■ PROBLEM: Restate every line of the material that follows, word for word.

[[ DATA EXTRACTS open ]]

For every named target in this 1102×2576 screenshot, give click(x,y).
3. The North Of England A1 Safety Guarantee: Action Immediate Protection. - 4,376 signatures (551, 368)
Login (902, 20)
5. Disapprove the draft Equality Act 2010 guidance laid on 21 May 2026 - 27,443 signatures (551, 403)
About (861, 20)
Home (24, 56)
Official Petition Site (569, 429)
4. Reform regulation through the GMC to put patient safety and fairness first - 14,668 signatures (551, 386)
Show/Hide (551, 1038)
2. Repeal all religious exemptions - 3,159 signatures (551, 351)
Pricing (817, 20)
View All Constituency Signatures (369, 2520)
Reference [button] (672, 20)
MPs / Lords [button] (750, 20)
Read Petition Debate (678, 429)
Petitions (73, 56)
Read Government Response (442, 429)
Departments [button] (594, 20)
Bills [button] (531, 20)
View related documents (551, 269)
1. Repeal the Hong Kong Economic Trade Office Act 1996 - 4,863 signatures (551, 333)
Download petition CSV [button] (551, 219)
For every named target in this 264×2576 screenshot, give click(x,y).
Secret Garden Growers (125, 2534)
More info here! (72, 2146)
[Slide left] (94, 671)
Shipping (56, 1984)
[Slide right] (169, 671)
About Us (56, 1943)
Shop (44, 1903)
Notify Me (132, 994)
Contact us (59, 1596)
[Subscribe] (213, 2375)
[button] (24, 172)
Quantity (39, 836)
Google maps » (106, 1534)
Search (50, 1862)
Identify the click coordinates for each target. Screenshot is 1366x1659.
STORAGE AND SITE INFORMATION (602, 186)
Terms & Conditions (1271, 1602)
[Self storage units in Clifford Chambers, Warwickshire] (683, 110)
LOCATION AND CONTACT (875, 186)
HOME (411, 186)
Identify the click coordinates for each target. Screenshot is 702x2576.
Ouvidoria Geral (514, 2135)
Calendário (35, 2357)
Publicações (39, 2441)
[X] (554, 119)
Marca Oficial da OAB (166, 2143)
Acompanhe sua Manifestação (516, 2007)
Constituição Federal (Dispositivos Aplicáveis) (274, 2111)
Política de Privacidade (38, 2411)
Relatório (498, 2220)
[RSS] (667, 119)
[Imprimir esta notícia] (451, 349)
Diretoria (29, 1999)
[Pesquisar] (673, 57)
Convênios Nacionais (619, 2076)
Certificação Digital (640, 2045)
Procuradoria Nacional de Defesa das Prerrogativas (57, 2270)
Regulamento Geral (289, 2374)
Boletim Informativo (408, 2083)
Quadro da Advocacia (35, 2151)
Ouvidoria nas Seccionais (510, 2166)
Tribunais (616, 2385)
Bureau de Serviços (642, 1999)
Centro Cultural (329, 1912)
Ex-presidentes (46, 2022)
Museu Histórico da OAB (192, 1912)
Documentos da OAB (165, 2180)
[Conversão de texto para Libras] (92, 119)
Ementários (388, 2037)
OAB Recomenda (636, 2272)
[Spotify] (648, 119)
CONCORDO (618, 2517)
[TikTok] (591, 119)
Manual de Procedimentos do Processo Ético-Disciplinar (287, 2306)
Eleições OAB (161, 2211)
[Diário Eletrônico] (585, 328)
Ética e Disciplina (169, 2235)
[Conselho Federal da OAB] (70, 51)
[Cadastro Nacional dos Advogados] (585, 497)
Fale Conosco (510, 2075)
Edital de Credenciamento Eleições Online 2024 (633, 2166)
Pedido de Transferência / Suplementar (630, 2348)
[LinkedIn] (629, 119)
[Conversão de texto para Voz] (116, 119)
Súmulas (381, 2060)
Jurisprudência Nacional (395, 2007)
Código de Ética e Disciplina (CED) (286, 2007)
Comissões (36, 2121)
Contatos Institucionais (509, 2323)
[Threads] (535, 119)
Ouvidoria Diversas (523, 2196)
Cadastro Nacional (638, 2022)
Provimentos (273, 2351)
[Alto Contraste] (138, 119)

[[ DATA EXTRACTS closed ]]

■ RESPONSE AREA:
For every named target in this 1102×2576 screenshot, give click(x,y).
3. The North Of England A1 Safety Guarantee: Action Immediate Protection. - 4,376 signatures (551, 368)
Login (902, 20)
5. Disapprove the draft Equality Act 2010 guidance laid on 21 May 2026 - 27,443 signatures (551, 403)
About (861, 20)
Home (24, 56)
Official Petition Site (569, 429)
4. Reform regulation through the GMC to put patient safety and fairness first - 14,668 signatures (551, 386)
Show/Hide (551, 1038)
2. Repeal all religious exemptions - 3,159 signatures (551, 351)
Pricing (817, 20)
View All Constituency Signatures (369, 2520)
Reference [button] (672, 20)
MPs / Lords [button] (750, 20)
Read Petition Debate (678, 429)
Petitions (73, 56)
Read Government Response (442, 429)
Departments [button] (594, 20)
Bills [button] (531, 20)
View related documents (551, 269)
1. Repeal the Hong Kong Economic Trade Office Act 1996 - 4,863 signatures (551, 333)
Download petition CSV [button] (551, 219)
For every named target in this 264×2576 screenshot, give click(x,y).
Secret Garden Growers (125, 2534)
More info here! (72, 2146)
[Slide left] (94, 671)
Shipping (56, 1984)
[Slide right] (169, 671)
About Us (56, 1943)
Shop (44, 1903)
Notify Me (132, 994)
Contact us (59, 1596)
[Subscribe] (213, 2375)
[button] (24, 172)
Quantity (39, 836)
Google maps » (106, 1534)
Search (50, 1862)
Identify the click coordinates for each target. Screenshot is 1366x1659.
STORAGE AND SITE INFORMATION (602, 186)
Terms & Conditions (1271, 1602)
[Self storage units in Clifford Chambers, Warwickshire] (683, 110)
LOCATION AND CONTACT (875, 186)
HOME (411, 186)
Identify the click coordinates for each target. Screenshot is 702x2576.
Ouvidoria Geral (514, 2135)
Calendário (35, 2357)
Publicações (39, 2441)
[X] (554, 119)
Marca Oficial da OAB (166, 2143)
Acompanhe sua Manifestação (516, 2007)
Constituição Federal (Dispositivos Aplicáveis) (274, 2111)
Política de Privacidade (38, 2411)
Relatório (498, 2220)
[RSS] (667, 119)
[Imprimir esta notícia] (451, 349)
Diretoria (29, 1999)
[Pesquisar] (673, 57)
Convênios Nacionais (619, 2076)
Certificação Digital (640, 2045)
Procuradoria Nacional de Defesa das Prerrogativas (57, 2270)
Regulamento Geral (289, 2374)
Boletim Informativo (408, 2083)
Quadro da Advocacia (35, 2151)
Ouvidoria nas Seccionais (510, 2166)
Tribunais (616, 2385)
Bureau de Serviços (642, 1999)
Centro Cultural (329, 1912)
Ex-presidentes (46, 2022)
Museu Histórico da OAB (192, 1912)
Documentos da OAB (165, 2180)
[Conversão de texto para Libras] (92, 119)
Ementários (388, 2037)
OAB Recomenda (636, 2272)
[Spotify] (648, 119)
CONCORDO (618, 2517)
[TikTok] (591, 119)
Manual de Procedimentos do Processo Ético-Disciplinar (287, 2306)
Eleições OAB (161, 2211)
[Diário Eletrônico] (585, 328)
Ética e Disciplina (169, 2235)
[Conselho Federal da OAB] (70, 51)
[Cadastro Nacional dos Advogados] (585, 497)
Fale Conosco (510, 2075)
Edital de Credenciamento Eleições Online 2024 (633, 2166)
Pedido de Transferência / Suplementar (630, 2348)
[LinkedIn] (629, 119)
[Conversão de texto para Voz] (116, 119)
Súmulas (381, 2060)
Jurisprudência Nacional (395, 2007)
Código de Ética e Disciplina (CED) (286, 2007)
Comissões (36, 2121)
Contatos Institucionais (509, 2323)
[Threads] (535, 119)
Ouvidoria Diversas (523, 2196)
Cadastro Nacional (638, 2022)
Provimentos (273, 2351)
[Alto Contraste] (138, 119)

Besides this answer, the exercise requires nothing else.